Sólo han pasado cincuenta años
Cuando somos jóvenes y conocemos a alguien, una de las primeras cosas que hacemos es explicarnos mutuamente la vida. Cuando ya somos mayores y volvemos a conocer a alguien, quizás la única cosa que ya no hacemos es precisamente explicarnos mutuamente la vida, cuando menos con las palabras. La vida, después de muchas vidas, no se puede explicar. La encontramos en las caricias y en la piel, la encontramos cuando recitamos los mismos poemas o cuando recordamos aquella misma calle de una ciudad extranjera. A partir de una cierta edad la vida ya no se lee en los diarios íntimos sino en el gesto de doblar la servilleta en la mesa o en la manera de hacerme un beso cuando salimos de casa o cuando nos vamos.
Joan Isaac ha hecho en una canción lírica la pequeña epopeya de una generación. La ha firmado y la ha cantado él y nos la regala para que la cantemos también si nos conviene. Podría parecer que es una evocación melancólica del pasado. Pero, contrariamente a aquello que se suele decir, la melancolía no es la más fértil de las sensaciones. Esto que ha hecho Joan Isaac es una crónica. Pero en vez de utilizar el telescopio Hubble, ha cogido una pequeña lupa y lo ha acercado, como un detective, en el rastro que el siglo ha dejado en tanta gente. El momento de la madre planchando la bata, los calcetines y las trenzas, los cines con diligencias y los tigres de un circo que cambiaba de nombre pero que siempre era el mismo, son cosas que ya nunca más volveremos a ver pero que configuran una misma arqueología. Sólo hace cincuenta años, dice Joan Isaac.

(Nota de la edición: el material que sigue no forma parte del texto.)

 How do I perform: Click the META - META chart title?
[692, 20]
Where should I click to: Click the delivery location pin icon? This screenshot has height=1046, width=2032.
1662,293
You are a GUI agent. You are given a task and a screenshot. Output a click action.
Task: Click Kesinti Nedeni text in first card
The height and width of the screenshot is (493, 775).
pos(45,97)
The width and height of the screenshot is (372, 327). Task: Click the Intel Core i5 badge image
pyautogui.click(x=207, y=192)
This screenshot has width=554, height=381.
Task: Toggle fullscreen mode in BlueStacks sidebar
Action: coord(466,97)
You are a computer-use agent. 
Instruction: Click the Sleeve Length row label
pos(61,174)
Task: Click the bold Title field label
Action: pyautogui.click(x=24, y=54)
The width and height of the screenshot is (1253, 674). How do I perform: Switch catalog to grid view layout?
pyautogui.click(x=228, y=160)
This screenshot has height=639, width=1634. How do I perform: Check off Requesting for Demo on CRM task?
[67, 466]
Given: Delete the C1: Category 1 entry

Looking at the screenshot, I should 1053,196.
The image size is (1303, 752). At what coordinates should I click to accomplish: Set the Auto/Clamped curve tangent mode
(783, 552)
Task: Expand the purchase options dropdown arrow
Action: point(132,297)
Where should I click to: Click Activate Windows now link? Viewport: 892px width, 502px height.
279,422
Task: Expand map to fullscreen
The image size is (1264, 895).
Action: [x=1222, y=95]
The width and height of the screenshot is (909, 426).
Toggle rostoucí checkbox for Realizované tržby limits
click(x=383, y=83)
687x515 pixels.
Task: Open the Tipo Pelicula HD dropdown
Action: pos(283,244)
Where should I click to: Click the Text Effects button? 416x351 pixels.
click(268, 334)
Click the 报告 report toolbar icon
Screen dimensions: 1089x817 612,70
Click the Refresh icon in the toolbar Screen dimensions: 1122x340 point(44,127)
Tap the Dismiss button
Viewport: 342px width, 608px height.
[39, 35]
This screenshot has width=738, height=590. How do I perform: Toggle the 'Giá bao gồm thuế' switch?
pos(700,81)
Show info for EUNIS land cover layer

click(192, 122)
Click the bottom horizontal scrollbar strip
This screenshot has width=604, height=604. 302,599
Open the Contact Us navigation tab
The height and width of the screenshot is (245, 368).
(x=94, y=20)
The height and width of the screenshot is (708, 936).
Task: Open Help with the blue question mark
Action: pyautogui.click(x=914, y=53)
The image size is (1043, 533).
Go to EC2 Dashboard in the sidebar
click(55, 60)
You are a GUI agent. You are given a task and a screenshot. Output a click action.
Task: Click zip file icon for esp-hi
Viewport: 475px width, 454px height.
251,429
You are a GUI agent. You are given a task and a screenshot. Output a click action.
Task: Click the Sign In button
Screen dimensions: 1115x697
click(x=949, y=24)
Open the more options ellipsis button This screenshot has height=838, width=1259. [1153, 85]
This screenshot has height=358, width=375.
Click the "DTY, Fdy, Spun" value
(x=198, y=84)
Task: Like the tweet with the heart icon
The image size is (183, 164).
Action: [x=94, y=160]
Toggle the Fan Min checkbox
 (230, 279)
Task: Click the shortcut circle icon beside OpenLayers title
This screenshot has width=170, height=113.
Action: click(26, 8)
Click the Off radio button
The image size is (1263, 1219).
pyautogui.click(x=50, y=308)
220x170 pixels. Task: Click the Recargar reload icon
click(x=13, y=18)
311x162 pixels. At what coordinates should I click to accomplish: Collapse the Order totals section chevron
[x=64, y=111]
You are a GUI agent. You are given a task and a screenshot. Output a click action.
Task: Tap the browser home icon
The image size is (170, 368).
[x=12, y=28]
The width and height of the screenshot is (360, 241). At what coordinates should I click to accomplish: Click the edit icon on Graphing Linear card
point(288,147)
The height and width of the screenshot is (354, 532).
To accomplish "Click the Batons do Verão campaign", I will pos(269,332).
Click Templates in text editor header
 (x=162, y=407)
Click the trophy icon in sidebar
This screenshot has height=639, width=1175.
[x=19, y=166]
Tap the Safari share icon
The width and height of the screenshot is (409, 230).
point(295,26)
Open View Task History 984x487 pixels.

Pero hace cincuenta años tanto el segar como el batir del trigo se hacía de la misma manera que habían inventado los griegos y los romanos. Sólo hace cincuenta años, pero entonces para hablar a distancia no teníamos Internet ni teléfono móvil y se tenía que pedir «conferencia». Sólo hace cincuenta años que el dinero no salía de un cajero automático sino de una hucha de barro. Sólo hace cincuenta años que la gente, para cantar en catalán, tenía que ir a un claro de la montaña. Sólo hace cincuenta años que la madre de Joan le decía que se abrigara y, pocos años después, quizás le dijo que, sobre todo, no se enredara en política.
La crónica de Joan Isaac es la de una generación que tuvo el privilegio de ver nacer a los Beatles i de asistir al derrumbe de una dictadura, una generación que probó en el mismo momento la porra y el porro y que supo que la libertad no la regalaba nadie sino que se tenía que ganar día a día. Es un buen momento para pedir perdón a aquéllos que hemos hecho sufrir, pero también es un magnífico momento por dar gracias a la vida.
Alguien ha llamado al poeta para pedirle que vuelva a cantar y él considera esta llamada como una segunda oportunidad. Si miramos atrás y recordamos momentos fundamentales de nuestra biografía, comprobaremos que siempre han sido el resultado del azar. Un minuto más tarde quizás no habríamos cogido el tren donde conocimos a aquel amigo que, unos días más tarde, nos presentó su hermana, que acabó regalándonos una guitarra «e cosí via...». Las oportunidades de cambiar el destino salen a cada momento. Cuando somos jóvenes nos creemos que la vida va en un motor fuera borda y que llegaremos al puerto en un tiempo exacto. A medida que vamos perdiendo la prisa hemos decidido navegar a vela. Ignoramos cada vez más donde iremos. Pero sabemos cada vez con más acierto el lugar donde nunca tendremos que ir.
Sólo hace cincuenta años, dice Joan Isaac. Pero nada del pasado vale tanto la pena como el día de mañana. Ni delante ni detrás. Simplemente nos estamos yendo con el tiempo.